Gluck adds into the mix neighbour Bea (Rose Byrne), an animal lover and mother figure to Peter, whose own parents are dead on account of Mr McGregor’s stomach. When the old farmer kicks the bucket during a particularly heated garden raid, his great-nephew Thomas (Domhnall Gleeson) inherits his house. A snooty city type, Thomas quickly clashes with the rabbits – which makes it all the more surprising when he strikes up a romance with Bea. Needless to say, Peter isn’t a happy bunny.

Desperate to show how ingeniously postmodern it is, Peter Rabbit has its protagonist frequently breaking the fourth wall and spouting lines like “That’s my character flaw! Get your own character flaw!” Unfortunately, pointing out lazy writing makes said writing no less lazy, and there’s a sense that the film is far too self-aware for its own good.

Unlike fellow adaptation Paddington (2014), which never sacrificed the warmth of its source material, Peter Rabbit runs a mile from anything sincere for most of its runtime, making its feel-good finale feel thoroughly undeserved. A running joke sees cutesy singing birds being walloped by the boisterous Peter simply because it's not ‘that kind of movie’; but the film’s smug cynicism is enough to make you wish you were watching that kind of movie.

There’s also the small issue that Peter Rabbit isn’t very funny. References that attempt to get down with the kids are hampered by their datedness, while the adult-oriented jokes are just plain weird (case in point: a gag featuring a carrot as a stand-in for a spliff). The film’s best jokes are purely visual, but it can’t help drawing them out to death.

‘Don’t explain the jokes,’ instructs one of Peter’s sisters (it’s impossible to remember which one, because neither the screenplay nor animation does enough to distinguish them) towards the beginning; and yet, in its one major oversight of self-awareness, this a sin the film commits again and again.

The biggest problem with Peter Rabbit, however, is the titular character himself. Whereas Potter’s original version was charmingly mischievous, Gluck’s rendition is an obnoxious, arrogant brat whose case isn’t helped by James Corden’s endlessly annoying voice. The film’s interesting central debate – about whether Peter and co. have a right to Mr McGregor’s garden – is totally undercut by the fact they wreck his home and actively attempt to murder him. On the other hand Thomas, for all his pomposity, turns out to be a decent guy, making a real effort in his relationship with Bea and confessing ‘I love helping people get what they want’.

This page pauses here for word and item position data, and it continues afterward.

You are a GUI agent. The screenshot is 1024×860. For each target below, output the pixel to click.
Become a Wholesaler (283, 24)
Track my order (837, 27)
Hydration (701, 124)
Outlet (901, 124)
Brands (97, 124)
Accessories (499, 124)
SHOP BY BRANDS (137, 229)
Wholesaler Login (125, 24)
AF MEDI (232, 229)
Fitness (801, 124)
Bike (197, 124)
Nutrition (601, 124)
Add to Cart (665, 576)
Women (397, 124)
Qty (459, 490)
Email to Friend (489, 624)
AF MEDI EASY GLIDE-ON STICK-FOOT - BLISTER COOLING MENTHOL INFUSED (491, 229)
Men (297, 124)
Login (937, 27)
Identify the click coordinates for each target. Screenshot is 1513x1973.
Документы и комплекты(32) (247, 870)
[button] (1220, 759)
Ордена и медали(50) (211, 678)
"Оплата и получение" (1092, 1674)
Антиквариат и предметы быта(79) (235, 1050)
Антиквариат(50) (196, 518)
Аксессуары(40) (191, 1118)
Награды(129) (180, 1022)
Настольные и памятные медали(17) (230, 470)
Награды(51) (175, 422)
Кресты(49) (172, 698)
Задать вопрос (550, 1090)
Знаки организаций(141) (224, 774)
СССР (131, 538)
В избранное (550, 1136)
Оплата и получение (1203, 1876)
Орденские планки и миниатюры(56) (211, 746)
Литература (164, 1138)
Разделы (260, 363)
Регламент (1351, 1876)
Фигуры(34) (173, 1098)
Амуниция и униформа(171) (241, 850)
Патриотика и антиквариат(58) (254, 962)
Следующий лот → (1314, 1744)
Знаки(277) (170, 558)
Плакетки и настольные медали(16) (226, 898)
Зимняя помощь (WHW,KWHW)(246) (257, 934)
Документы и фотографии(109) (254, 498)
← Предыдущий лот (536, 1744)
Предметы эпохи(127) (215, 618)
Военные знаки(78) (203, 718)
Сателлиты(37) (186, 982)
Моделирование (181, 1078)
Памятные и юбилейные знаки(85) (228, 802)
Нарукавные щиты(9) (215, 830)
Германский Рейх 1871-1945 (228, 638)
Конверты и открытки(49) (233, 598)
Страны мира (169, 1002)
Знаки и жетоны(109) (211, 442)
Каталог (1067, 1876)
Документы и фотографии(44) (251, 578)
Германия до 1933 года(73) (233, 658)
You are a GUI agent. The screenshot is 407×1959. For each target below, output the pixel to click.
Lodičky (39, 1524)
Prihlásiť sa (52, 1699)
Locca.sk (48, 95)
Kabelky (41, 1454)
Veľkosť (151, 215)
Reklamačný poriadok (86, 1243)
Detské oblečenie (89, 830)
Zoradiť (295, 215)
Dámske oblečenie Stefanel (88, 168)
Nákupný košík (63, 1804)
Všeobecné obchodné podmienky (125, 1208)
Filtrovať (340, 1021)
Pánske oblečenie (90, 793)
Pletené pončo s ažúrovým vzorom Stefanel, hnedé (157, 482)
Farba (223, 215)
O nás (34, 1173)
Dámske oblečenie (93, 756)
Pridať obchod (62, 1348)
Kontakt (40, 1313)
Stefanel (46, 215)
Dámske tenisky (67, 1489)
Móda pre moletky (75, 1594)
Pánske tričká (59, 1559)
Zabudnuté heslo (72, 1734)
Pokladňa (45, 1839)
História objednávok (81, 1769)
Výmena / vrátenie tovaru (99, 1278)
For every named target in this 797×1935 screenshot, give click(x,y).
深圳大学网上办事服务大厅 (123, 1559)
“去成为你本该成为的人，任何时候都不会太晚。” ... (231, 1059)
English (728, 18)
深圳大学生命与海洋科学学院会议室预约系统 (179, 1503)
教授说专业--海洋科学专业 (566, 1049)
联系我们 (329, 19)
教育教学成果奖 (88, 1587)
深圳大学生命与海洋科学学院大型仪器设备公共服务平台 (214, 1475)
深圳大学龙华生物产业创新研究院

Readers will no doubt be familiar with the accusations of ‘allergy bullying’ levelled at distributors Sony for a scene in which the rabbits attack Thomas McGregor with blackberries, fully aware that this will cause him to enter into anaphylactic shock. And while it’s true that the scene feels misjudged at best, it’s Peter Rabbit’s resulting tirade against political correctness that is more shocking.

He bemoans that ‘everyone is allergic to everything’ and accuses Thomas of ‘using it as a crutch’. When reminded by Benjamin Bunny that some people do have serious allergies, Peter, who might find good company in Katie Hopkins, sarcastically replies to the camera ‘of course, of course, it’s a real struggle, my heart goes out to them, it’s very tough, very sad, I don’t want to get any letters’.

No book adaptation should be judged solely on the merits of translation from page to screen, but the fact is that Peter Rabbit is a terrible film in its own right. The box office success the film has already enjoyed in the States instils fear that no work is safe from an irritating Hollywood reboot – perhaps The Very Hungry Caterpillar or The Tiger Who Came to Tea will be next.